A new study from the University of Colorado Boulder envisions a future where fleets of robots work alongside humans on the lunar surface to build scientific observatories and even habitats. A team of undergraduate and graduate students is tackling the challenge of how humans on Earth can train to operate robots across the Moon's treacherous terrain.

In a windowless, gray-carpeted office on the Boulder campus, a robot nicknamed "Armstrong" is undergoing testing. Team member Xavier O'Keefe wears a VR headset and pilots the robot using cameras mounted on its head. O'Keefe says the first time he controlled it in VR, the immersion felt incredible.
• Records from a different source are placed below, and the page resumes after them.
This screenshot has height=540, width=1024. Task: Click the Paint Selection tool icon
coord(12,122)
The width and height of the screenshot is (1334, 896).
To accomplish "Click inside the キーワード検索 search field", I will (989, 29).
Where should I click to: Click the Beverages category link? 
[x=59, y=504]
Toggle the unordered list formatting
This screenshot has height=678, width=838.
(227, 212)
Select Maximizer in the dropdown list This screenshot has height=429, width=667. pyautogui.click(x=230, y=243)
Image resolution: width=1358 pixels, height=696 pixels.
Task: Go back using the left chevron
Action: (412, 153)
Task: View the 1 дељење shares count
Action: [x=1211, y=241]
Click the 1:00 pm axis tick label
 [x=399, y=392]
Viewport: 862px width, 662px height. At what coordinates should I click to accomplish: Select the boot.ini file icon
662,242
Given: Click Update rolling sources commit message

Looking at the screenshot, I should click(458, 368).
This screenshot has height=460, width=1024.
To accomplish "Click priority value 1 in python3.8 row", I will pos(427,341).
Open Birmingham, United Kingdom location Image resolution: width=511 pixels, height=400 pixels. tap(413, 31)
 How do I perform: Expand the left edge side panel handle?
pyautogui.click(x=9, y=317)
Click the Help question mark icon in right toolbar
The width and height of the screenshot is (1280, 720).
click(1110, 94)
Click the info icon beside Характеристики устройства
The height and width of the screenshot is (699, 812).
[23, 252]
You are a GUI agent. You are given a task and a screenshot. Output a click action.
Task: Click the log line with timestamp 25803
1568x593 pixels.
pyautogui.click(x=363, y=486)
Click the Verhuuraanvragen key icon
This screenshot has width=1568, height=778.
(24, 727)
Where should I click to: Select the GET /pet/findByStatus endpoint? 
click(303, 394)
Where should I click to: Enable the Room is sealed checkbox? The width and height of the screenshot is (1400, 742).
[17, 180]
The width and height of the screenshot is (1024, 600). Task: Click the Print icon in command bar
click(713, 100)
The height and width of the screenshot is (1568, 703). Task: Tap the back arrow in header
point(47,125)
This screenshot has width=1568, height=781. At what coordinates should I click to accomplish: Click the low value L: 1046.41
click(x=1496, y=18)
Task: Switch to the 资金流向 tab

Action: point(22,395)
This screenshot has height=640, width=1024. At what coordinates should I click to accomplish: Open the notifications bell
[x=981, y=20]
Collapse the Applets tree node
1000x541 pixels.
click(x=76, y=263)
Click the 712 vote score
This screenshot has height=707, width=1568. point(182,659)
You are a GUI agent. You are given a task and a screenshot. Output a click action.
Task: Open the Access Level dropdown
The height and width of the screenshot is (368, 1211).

With lunar gravity only about one-sixth of Earth's and the surface riddled with craters—some permanently in shadow—operating robots there is extremely difficult. In a new paper published in Advances in Space Research, O'Keefe, alumna Katie McCartin, and Alexis Muniz report that "digital twins"—hyper-realistic virtual reality environments—can serve as valuable alternative training grounds for lunar exploration, allowing operators to master robot driving without risking millions of dollars in hardware.
The work is part of a larger project led by Jack Burns, professor emeritus of astrophysics and planetary science (APS) and the Center for Astrophysics and Space Astronomy (CASA). McCartin describes the "Armstrong" robot as a sandbox they can play in to train for all kinds of operations.
Burns' team is designing FarView, a future lunar observatory consisting of a network of 100,000 antennas covering roughly 77 square miles (117km²) of the Moon's surface. Unlike Apollo, NASA's 21st-century Artemis program will have astronauts and rovers working together. The Boulder effort aims to make lunar robots more efficient and resilient so they maximize the precious time astronauts spend on the surface.
To create Armstrong's digital twin, researchers first used the Unity video game engine to build an exact digital replica of the office—beige walls, monotonous carpet, and all—ensuring the virtual version matched reality as closely as possible.
They then ran an experiment: in 2023 and 2024, they recruited 24 human participants to operate Armstrong from inside the room. Half first practiced in the digital office picking up and positioning a plastic block representing a FarView antenna. Those who trained on the digital twin completed the task ~28% faster with the real robot and reported less stress than those who only practiced with the physical machine. O'Keefe says everything in the simulation—from shadows to the texture of the dirt—helps operators train under conditions as close to real as possible, increasing the chances of success once on the Moon.
McCartin says the project gave her and her classmates insight into how real-world research works. One finding: human test subjects consistently made the same mistake—accidentally flipping the mock antenna upside-down when picking it up.
Now Burns' team is moving to the next level, partnering with Colorado-based Lunar Outpost to build digital-twin models of lunar rovers using the same game engine. O'Keefe says the hardest part is getting lunar dust right—rover wheels kick up clouds that can obscure sensors or cameras, and exactly how dust behaves on the Moon is hard to replicate.
Though the research is still campus-based, the team is thrilled to be part of future lunar exploration. O'Keefe reflects: "It's amazing to be involved—even if it's just one small piece of getting humans back to the Moon."